Look over the entries below. Report how many lines hold the word "will", and only that.

--------------------------------

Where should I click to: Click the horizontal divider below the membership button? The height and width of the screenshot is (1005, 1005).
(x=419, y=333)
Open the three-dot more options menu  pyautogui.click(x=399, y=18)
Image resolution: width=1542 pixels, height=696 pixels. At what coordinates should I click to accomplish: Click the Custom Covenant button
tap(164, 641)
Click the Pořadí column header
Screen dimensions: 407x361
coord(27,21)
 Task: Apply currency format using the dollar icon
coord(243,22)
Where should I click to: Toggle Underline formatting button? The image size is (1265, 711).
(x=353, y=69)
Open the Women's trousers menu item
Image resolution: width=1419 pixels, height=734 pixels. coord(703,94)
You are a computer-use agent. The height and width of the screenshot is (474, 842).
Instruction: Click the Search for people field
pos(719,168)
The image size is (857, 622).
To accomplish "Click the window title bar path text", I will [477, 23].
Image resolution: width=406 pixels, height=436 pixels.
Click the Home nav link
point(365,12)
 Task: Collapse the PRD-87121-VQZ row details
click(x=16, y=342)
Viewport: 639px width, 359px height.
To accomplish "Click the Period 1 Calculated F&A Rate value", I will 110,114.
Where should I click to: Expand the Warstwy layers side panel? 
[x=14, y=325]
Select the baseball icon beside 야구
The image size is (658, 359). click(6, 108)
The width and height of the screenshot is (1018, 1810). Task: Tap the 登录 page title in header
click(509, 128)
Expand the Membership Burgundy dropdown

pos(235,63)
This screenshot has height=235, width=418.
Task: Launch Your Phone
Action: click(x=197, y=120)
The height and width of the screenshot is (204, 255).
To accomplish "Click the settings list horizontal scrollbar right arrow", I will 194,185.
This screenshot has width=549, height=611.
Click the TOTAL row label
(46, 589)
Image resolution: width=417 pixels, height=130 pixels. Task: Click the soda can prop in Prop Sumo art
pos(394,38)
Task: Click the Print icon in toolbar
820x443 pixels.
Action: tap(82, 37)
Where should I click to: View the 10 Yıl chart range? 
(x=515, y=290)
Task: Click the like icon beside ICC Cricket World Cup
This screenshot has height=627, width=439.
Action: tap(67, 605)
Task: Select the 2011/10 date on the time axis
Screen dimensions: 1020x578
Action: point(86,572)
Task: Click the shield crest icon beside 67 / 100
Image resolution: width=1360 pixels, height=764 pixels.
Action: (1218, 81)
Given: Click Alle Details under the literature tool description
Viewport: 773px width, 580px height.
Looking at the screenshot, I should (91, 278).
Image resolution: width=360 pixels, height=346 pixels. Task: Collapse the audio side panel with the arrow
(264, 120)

--------------------------------

> EXPECTED OUTPUT
3